The tremendous advances in science starting in the 1990s stipulated hopes that the discovery of new medicines would soon turn into an engineerable process. The decryption of the human genome provided a plethora of new target opportunities for exploitation, and the availability of large screening collections, efficient miniaturized high‐throughput screening technologies, and computer‐assisted methods for hit generation suggested that generation of reasonable lead structures should be feasible for many of these targets. Furthermore, cellular models for early prediction of metabolic liabilities and toxicological risks enhanced the optimization of drug‐like properties. However, after 30 years, these hopes did not turn into reality; the number of approved drugs remained approximately constant, at least for the period from 1989 to 2013. In 2019, the Food and Drug Administration (FDA) approved 47 new drugs, 9 of which are biologics (Figure 1.1) [3]. It is an interesting observation that despite the trend to focus research on biologics and small‐molecule drug business was said to be dead for several years, the fraction of annual new biological drug approvals is still stagnating at about 25 %.

In an article published in 2011, Stevens [4] analyzed the contributions of publicly funded organizations to current approval rates over a period of 40 years. It is remarkable to note that about 9 % of all approvals (143/1541) were enabled or at least facilitated by public funding. If one compares the contributions for new molecular entities, the rate rises to 13.3 % (64 out of 483). For new molecular entities that have been granted priority review, the report cites an impressive 21.1 % (44 out of 209). In a recent study, Nayak et al. [5] confirmed the significance of pharmaceutical research driven by universities and clinical centers. They thoroughly analyzed FDA drug approvals between 2008 and 2019, considering also patent information. Among the 248 approvals of new molecular entities, they identified significant contributions by publicly funded organizations for 62 (25 %) of them. It is puzzling that pharmaceutical ventures with their highly skilled scientists and an infrastructure that is capable of accessing virtually unlimited funds dedicated solely to the purpose of drug discovery did not perform better than these figures tell us. This is even more surprising in light of the fact that provision of new drugs to the pipeline is obviously a vital task in order to maintain the company going in the future and patent lifetime of approved therapies is clearly very limited.

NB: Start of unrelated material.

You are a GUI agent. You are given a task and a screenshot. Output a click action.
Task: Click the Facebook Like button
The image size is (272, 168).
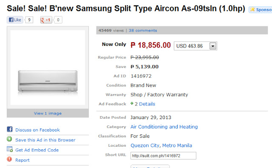[x=15, y=20]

Figure 1.1 FDA drug approvals from 1990 to 2019.

Source: Data from Mullard [3].

Independent development of a drug to a marketed product is clearly out of scope for any academic. It is estimated that out of pocket costs for approval of a single drug can amount to US$ 1.3 billion, with the majority of this budget being consumed by clinical trials. Also the process needs oversight and management by experienced clinical scientists to optimally set up the studies in order to ensure that a potential beneficial outcome will not be a victim of an underpowered study group or that the selection of the patient population was not optimal.

However, when the clinical trial starts, the selection process of the therapeutic moiety is already completed and the decision on target and approach is taken, from that point on it is the task of the clinicians to see if the generated hypothesis will hold true.

However, academics provide important contributions to drug discovery, using their specific strengths. These can be based on curiosity, expert knowledge in specific areas, exploitation of surprising findings, stimulating follow‐up research, and interdisciplinary research resulting from different academic laboratories teaming up, for instance. Different examples of how these specific strengths can lead to successful drug discovery will be discussed throughout this chapter.